===== DATA SECTION =====

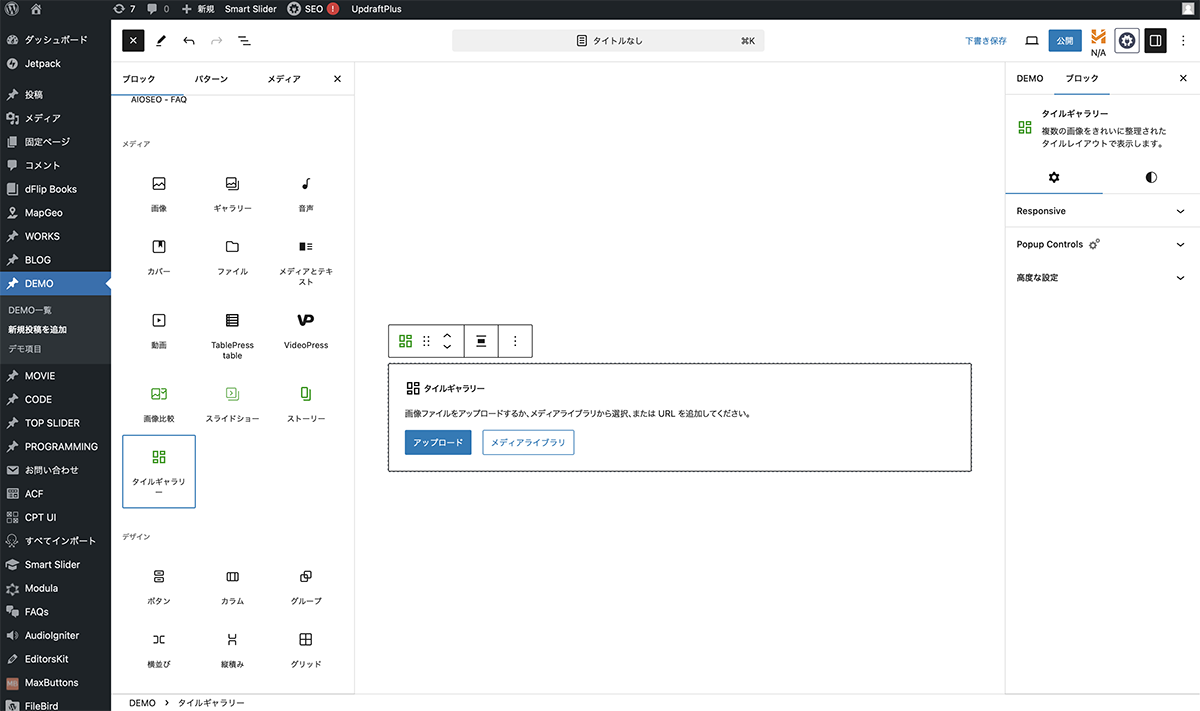Switch to the block styles half-circle tab

click(1151, 177)
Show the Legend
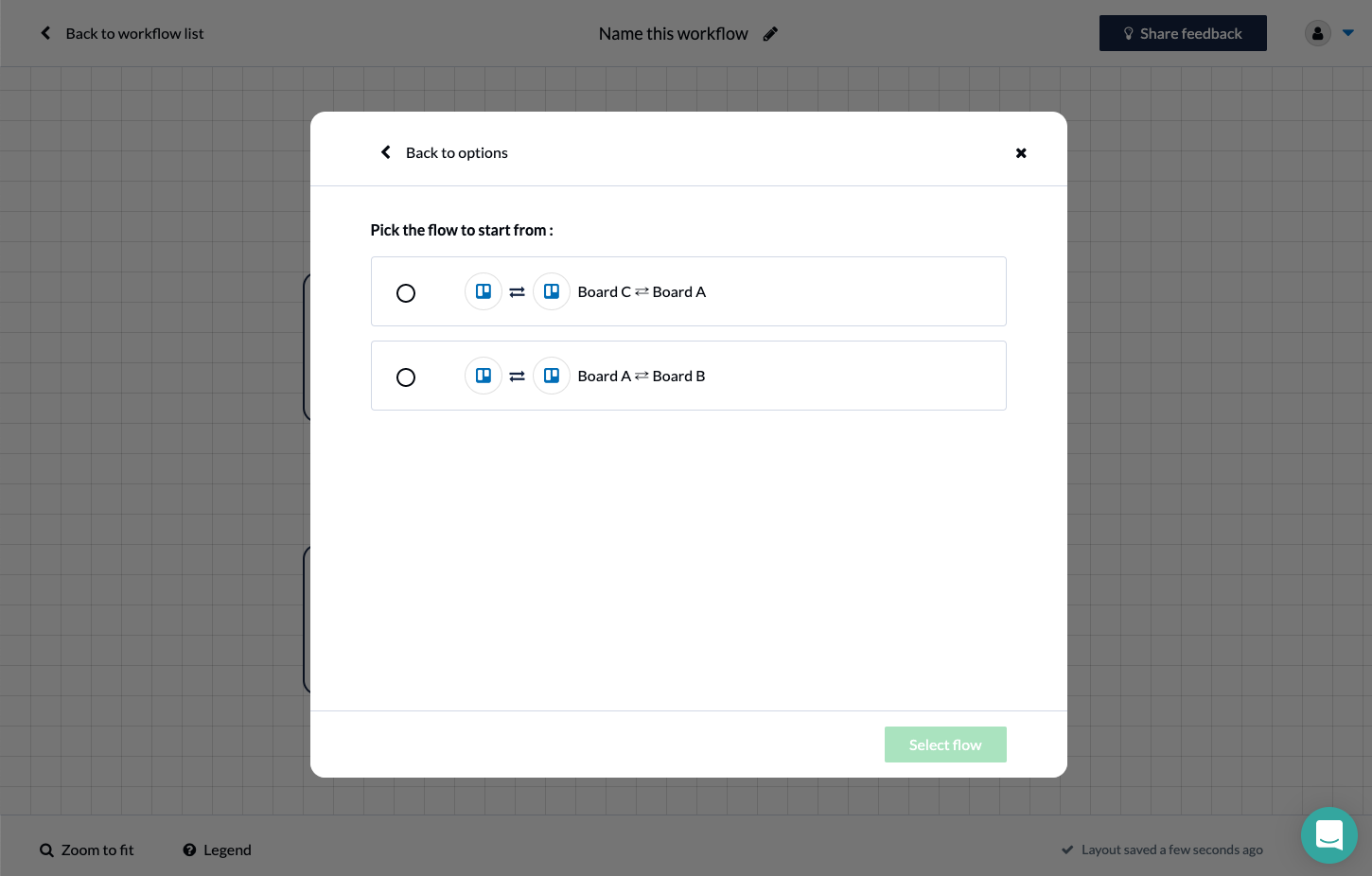Viewport: 1372px width, 876px height. click(x=218, y=850)
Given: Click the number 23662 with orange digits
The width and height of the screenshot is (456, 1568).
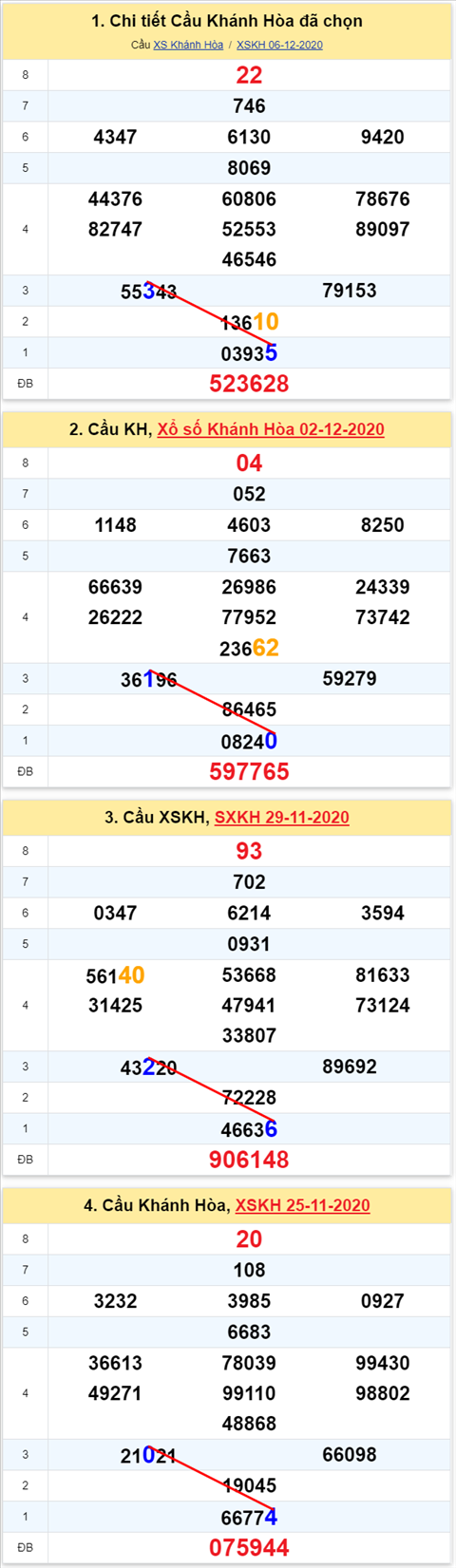Looking at the screenshot, I should (x=249, y=648).
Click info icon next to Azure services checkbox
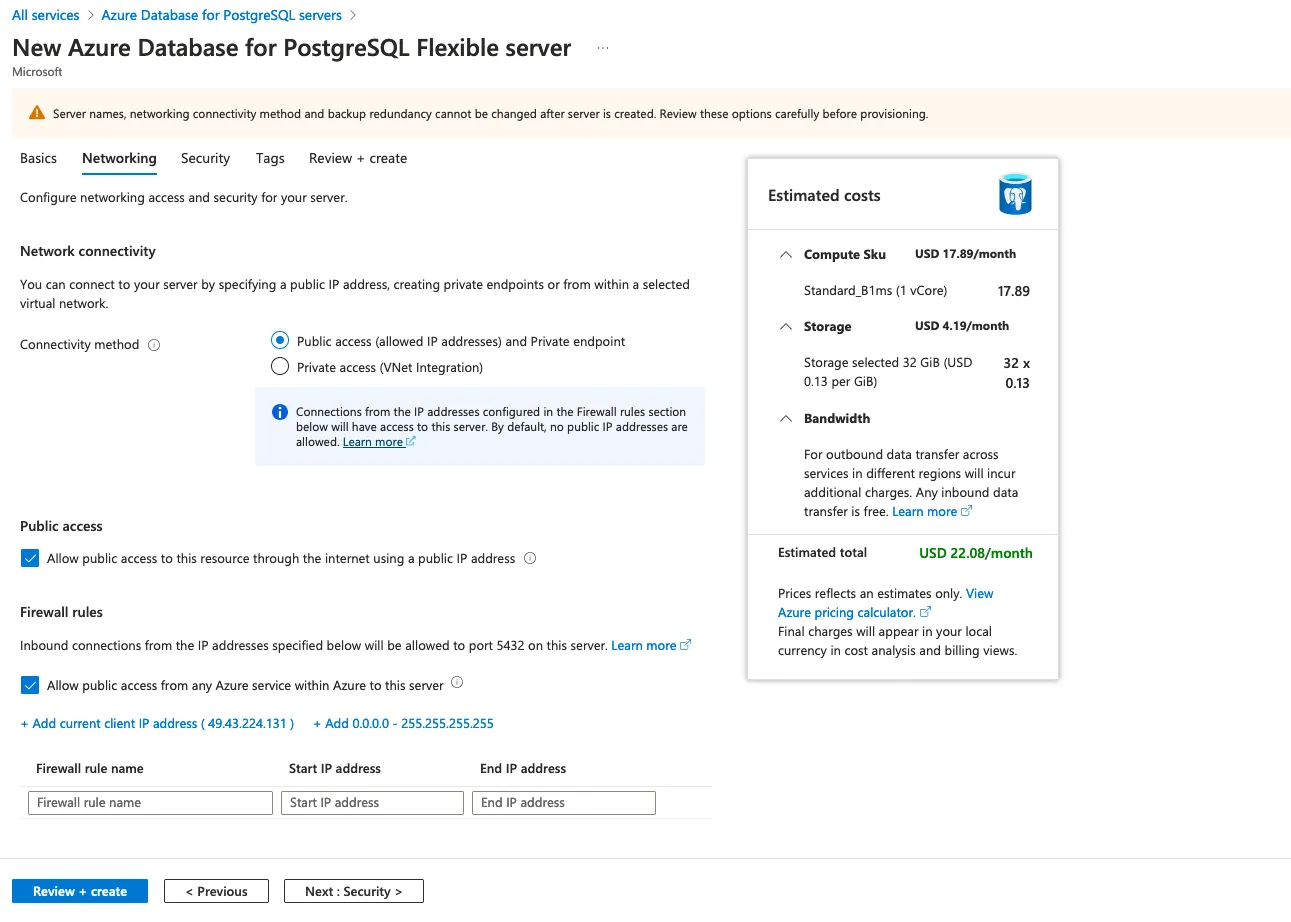1291x922 pixels. [457, 683]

=====

◆ **CHALLENGE**
Rewrite all of the material above with "info icon" swapped for "information icon" and nothing else changed. Leave the pictures out.

◆ **COMPLETE ANSWER**
Switch to the block styles half-circle tab

click(1151, 177)
Show the Legend
Viewport: 1372px width, 876px height. click(x=218, y=850)
Given: Click the number 23662 with orange digits
The width and height of the screenshot is (456, 1568).
Looking at the screenshot, I should (x=249, y=648).
Click information icon next to Azure services checkbox
1291x922 pixels. [457, 683]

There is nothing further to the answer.